Below are two sets of graphs, three showing Total Public Medical Spend by government, and three showing Medicare Spend. The size of each circle is proportional to the total cost (population X cost per capita) for that age group.
The vertical axis reflects the per capita cost. The height of each circle matches the bars of the 2004 graph adjusted for inflation. Medical inflation was conservatively estimated at 5% in 2010 declining 1% every five years until reaching 2% and remaining a constant 2% thereafter.
The horizontal axis shows population growth from the year 2000. As population increases, the circles move from left to right. Conversely as population decreases, circles move from right to left.

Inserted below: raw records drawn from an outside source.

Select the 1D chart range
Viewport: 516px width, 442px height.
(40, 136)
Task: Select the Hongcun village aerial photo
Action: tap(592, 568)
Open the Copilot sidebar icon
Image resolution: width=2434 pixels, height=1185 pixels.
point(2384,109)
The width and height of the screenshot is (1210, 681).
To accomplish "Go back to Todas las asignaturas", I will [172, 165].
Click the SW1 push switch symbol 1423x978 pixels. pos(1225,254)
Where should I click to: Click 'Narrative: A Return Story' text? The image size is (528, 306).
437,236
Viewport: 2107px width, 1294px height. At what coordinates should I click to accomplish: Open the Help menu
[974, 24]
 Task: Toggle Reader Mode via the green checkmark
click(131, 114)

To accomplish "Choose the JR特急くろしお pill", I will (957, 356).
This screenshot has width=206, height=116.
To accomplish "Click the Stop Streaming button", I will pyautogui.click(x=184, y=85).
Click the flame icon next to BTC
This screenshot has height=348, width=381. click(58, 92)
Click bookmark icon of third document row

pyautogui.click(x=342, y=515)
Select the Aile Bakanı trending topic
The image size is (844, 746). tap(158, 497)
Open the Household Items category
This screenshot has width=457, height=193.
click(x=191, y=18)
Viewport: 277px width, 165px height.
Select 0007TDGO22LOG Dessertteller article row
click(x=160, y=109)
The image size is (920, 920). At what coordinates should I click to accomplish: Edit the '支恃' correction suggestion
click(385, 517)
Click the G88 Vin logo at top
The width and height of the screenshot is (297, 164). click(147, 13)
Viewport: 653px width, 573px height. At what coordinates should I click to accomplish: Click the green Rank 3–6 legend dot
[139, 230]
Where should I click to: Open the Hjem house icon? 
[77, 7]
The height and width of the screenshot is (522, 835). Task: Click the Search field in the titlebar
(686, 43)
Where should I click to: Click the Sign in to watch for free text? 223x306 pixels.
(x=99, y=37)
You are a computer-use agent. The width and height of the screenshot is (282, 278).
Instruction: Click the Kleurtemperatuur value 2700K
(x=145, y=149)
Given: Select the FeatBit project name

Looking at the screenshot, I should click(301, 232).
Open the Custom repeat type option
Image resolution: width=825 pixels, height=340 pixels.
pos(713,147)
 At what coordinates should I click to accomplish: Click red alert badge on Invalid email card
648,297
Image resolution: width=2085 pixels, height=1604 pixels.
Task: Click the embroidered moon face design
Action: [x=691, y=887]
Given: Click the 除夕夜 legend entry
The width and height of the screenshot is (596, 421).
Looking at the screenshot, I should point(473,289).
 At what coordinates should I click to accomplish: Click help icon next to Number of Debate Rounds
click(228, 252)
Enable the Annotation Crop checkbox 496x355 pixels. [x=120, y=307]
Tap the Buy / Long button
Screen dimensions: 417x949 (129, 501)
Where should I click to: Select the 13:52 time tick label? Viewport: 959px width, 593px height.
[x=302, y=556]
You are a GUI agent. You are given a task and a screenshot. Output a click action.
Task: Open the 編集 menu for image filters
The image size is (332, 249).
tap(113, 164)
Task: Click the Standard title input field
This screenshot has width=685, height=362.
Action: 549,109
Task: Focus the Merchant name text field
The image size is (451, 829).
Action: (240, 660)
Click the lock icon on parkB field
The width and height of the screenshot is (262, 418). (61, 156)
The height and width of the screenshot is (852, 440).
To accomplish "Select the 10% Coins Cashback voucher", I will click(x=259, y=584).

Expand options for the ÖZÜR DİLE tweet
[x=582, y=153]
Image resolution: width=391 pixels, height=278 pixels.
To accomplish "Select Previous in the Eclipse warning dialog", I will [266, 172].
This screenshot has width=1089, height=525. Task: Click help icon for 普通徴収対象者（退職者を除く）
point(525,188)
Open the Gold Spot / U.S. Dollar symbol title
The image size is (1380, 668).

For a dynamic view of all these changes from 2000 to 2050, position the mouse
anywhere on the underlined graph titles below and press [Enter]. You will be
re-directed to Google’s dynamic scatter graphs.
Public Medical Spend: In 2010, the largest public medical spending was for younger people (0 to 54) as shown in the lower left corner of the first graph. Through time, the three oldest age groups not only move further right but higher up the cost scale. By 2050, the costs for the two oldest groups each exceed the total costs for the entire population 0 to 54.
Total Public Medical Spend – 2010
Total Public Medical Spend – 2030
Total Public Medical Spend – 2050
Medicare A similar graph below shows trends for Medicare only. While some young people are eligible for Medicare, the majority are seniors in the three highest age groups. Here the growth in seniors 85 and older dramatically pushes up costs in the later years. These outer years are where Medicare will certainly have funding problems if no changes are made.
Medicare Spend – 2010
Medicare Spend – 2030
Medicare Spend – 2050
Cost per capita: Medicare provides historical health spending data by age group for selected years through the year 2004. It includes not only Medicare spending but also Medicaid and other public spending. The further provides some statistics on private spending which is outside the scope of this analysis. https://www.cms.gov/NationalHealthExpendData/25_NHE_Fact_Sheet.asp -2004-age-tables.
The age groups are 0 to 18, 19 to 44, 45 to 54, 55 to 64, 65 to 74, 75 to 84, and 85 and older. Per-capita medical spending by age looks something like a hockey stick with a long period with low medical costs and a sharp cost increase in a person’s senior years.
Population forecasts: The United States Census Bureau projects population by ages 0 to 100 out to the year 2050. http://www.census.gov/popest/datasets.html – (NST-EST2009-alldata). This analysis combines the individual wages by the above Medicare age groups to get a comparable grouping of ages and costs.
Since medical costs and early years are low and climb only gradually, this analysis combines the costs of the first three groups into a single group 0 to 54 years old. This group is volume waited using the population from each group to compute the overall average per-capita cost.